--- Begin Dataset entries ---
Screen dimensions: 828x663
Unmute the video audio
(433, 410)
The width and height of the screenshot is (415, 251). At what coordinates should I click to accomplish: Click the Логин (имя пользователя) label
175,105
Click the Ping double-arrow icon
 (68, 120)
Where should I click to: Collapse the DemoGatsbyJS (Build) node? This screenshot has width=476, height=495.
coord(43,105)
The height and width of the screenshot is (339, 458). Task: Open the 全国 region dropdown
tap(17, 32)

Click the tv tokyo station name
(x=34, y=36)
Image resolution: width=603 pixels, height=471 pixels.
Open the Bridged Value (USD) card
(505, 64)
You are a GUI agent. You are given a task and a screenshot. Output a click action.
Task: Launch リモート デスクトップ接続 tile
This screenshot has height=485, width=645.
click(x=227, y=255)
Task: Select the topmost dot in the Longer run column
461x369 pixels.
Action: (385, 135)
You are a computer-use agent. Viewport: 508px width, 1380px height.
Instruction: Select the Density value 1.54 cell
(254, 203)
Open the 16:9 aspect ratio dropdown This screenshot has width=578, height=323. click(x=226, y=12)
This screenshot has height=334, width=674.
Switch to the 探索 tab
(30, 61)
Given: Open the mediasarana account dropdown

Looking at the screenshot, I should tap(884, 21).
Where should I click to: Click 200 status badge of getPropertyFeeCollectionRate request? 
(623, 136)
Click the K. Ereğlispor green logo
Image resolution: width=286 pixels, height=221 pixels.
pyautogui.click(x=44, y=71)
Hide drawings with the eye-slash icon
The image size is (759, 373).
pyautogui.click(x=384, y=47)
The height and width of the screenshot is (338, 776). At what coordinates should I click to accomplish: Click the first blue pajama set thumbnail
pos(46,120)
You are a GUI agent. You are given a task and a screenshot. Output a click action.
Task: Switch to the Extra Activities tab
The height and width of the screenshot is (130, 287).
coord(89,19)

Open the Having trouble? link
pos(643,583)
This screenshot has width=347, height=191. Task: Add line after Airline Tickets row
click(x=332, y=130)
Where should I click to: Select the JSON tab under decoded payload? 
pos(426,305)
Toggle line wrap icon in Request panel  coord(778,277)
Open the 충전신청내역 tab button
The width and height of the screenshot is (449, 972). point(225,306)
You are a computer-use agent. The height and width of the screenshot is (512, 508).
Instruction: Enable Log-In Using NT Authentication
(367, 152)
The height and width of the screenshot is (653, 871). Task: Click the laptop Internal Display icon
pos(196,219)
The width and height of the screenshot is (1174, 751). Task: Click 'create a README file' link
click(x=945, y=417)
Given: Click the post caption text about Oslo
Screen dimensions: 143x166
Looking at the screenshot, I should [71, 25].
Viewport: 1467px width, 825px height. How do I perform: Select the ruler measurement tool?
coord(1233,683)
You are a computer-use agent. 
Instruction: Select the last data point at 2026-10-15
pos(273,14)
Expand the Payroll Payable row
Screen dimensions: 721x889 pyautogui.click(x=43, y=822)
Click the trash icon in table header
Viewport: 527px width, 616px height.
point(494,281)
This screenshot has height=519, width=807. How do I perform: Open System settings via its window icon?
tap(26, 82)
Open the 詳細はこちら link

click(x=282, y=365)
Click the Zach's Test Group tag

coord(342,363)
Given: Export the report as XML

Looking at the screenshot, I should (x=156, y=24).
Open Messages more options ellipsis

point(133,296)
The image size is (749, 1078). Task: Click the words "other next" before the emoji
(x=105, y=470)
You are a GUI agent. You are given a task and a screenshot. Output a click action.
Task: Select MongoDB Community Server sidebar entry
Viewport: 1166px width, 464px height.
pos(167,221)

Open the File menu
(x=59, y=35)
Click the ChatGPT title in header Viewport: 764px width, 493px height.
--- End Dataset entries ---
Written instruction: Copy the records word for word, from the line with "Open the 16:9" up to and including the line with "click(x=332, y=130)".

Answer to this problem:
Open the 16:9 aspect ratio dropdown This screenshot has width=578, height=323. click(x=226, y=12)
This screenshot has height=334, width=674.
Switch to the 探索 tab
(30, 61)
Given: Open the mediasarana account dropdown

Looking at the screenshot, I should tap(884, 21).
Where should I click to: Click 200 status badge of getPropertyFeeCollectionRate request? 
(623, 136)
Click the K. Ereğlispor green logo
Image resolution: width=286 pixels, height=221 pixels.
pyautogui.click(x=44, y=71)
Hide drawings with the eye-slash icon
The image size is (759, 373).
pyautogui.click(x=384, y=47)
The height and width of the screenshot is (338, 776). At what coordinates should I click to accomplish: Click the first blue pajama set thumbnail
pos(46,120)
You are a GUI agent. You are given a task and a screenshot. Output a click action.
Task: Switch to the Extra Activities tab
The height and width of the screenshot is (130, 287).
coord(89,19)

Open the Having trouble? link
pos(643,583)
This screenshot has width=347, height=191. Task: Add line after Airline Tickets row
click(x=332, y=130)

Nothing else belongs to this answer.